New detention centres emerge overnight with detainees often exploited as forced labour in their construction. Detention centres shut down just as suddenly, with the fate of people detained there unknown.
With no formal registration or proper record-keeping in place, once people are inside a detention centre there is no way to track what happens to them. Some detainees are held for prolonged periods of time; others are transferred between different detention centres, moved to undisclosed locations or disappear overnight. Many patients simply vanish without a trace. People are detained without any way to access legal or consular support or knowing if and when their detention will end.
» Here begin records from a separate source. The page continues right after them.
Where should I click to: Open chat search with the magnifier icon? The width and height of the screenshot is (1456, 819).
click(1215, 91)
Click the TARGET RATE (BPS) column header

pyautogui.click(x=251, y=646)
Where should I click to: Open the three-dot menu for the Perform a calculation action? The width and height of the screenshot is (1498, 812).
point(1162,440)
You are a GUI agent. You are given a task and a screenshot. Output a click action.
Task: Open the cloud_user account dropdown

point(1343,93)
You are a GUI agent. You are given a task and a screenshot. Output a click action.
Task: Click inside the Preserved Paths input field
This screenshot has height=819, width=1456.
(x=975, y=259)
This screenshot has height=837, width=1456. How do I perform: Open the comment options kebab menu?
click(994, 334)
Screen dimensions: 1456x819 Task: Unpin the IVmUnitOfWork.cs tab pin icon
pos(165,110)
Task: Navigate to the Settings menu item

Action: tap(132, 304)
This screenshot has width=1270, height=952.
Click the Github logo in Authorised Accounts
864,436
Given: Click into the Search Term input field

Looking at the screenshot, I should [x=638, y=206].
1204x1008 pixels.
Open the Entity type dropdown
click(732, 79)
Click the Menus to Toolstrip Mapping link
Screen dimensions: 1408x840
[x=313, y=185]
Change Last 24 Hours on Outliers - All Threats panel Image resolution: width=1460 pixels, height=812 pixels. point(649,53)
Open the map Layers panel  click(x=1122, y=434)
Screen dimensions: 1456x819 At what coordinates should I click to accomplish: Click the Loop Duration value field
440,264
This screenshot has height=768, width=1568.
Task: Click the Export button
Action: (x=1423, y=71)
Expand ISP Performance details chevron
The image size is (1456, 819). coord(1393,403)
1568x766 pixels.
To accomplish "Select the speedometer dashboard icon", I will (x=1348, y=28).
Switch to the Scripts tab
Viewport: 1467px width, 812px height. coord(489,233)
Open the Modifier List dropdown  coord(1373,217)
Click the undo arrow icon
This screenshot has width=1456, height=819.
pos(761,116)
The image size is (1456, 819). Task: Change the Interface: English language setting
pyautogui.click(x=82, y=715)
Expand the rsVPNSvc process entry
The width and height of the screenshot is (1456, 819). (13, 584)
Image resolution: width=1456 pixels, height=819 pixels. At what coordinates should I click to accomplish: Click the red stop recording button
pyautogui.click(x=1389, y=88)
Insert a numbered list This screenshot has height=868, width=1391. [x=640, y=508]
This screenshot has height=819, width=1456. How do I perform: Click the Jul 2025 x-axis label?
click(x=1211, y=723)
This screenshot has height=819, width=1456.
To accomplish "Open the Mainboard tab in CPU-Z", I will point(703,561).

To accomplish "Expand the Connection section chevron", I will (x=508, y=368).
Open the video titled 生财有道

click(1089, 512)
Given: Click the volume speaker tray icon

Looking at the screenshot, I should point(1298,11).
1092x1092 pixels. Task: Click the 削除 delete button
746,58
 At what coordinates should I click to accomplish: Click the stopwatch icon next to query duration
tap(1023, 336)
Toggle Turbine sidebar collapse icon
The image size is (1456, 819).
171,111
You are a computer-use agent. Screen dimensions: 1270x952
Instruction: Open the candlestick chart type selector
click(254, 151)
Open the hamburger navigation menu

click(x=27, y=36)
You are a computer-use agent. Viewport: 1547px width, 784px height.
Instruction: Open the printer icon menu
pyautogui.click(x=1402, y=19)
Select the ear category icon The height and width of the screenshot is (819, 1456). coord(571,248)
This is a system to which the UK Government is contributing, working with European and Libyan partners to create a buffer zone for Europe. However, increased funding alone is not the solution to alleviating the suffering of refugees and migrants being held in detention centres. A narrow focus on improving conditions of detention, while turning a blind eye to the complex reality of the current situation in Libya, risks legitimising and perpetuating a system in which people are detained arbitrarily, abused and exploited.
MSF UK Executive Director, Vickie Hawkins, who has recently returned from Libya said, “The British Government is happy to sweep the appalling human cost of its deterrence policies on migration under the carpet – anything to make this someone else’s problem.
"Many of those held in these centres were working and living in Libya at the time of their detention, with no intention of coming to Europe. All those being held have no access to information about where they are, why they’re being detained or what will happen to them. MSF medics have heard horrific stories and treated the violence-related injuries of those who have been in detention: broken bones, torture scars and women pregnant as a result of rape.
“The reality is that UK policy is helping to trap thousands of people in Libya in these conditions. The Foreign Secretary can no longer remain silent on this issue – he has serious questions to answer on the harm caused by Britain’s support for this abusive system and the role that it plays trapping people in Libya.”
Médecins Sans Frontières calls for an end to UK-supported arbitrary detention of refugees, asylum-seekers and migrants in Libya.
ENDS
See more in the photo report released today: “Human Suffering: Inside Libya’s migrant detention centres”
Photos from the package are available by contacting: bureau@myop.fr or binet1.1@gmail.com
MSF in Libya: For the past year, Médecins Sans Frontières/Doctors Without Borders (MSF) has been providing lifesaving and primary healthcare to refugees, asylum-seekers and migrants detained in Tripoli. If security conditions allow and if it is considered safe to do so, medical teams visit seven different detention centres nominally under the control of the Ministry of Interior on a weekly basis. Since activities started in June 2016, teams have visited a total of 16 detention centres. There are other detention centres that remain inaccessible for MSF teams due to ongoing violence and insecurity.
In Misrata, MSF is providing healthcare to refugees and migrants held in four detention centres. Each month medical teams provide about 100 medical consultations and make around a dozen referrals of detainees in need of further medical assistance to secondary and tertiary healthcare facilities. MSF recently opened mobile clinics in Misrata and further south to provide medical and humanitarian assistance to migrants and refugees outside official detention centres.
MSF has worked in Libya since 2011 to support the health system, which has been impacted by the renewed war and the ensuing economic recession. To help public health structures which struggle with shortages of medicines and staff, MSF continues to respond with donations and other support. Responding to the needs of communities affected by the conflict, MSF is also providing paediatric, gynecological and obstetric care, as well as mental health services, in Benghazi.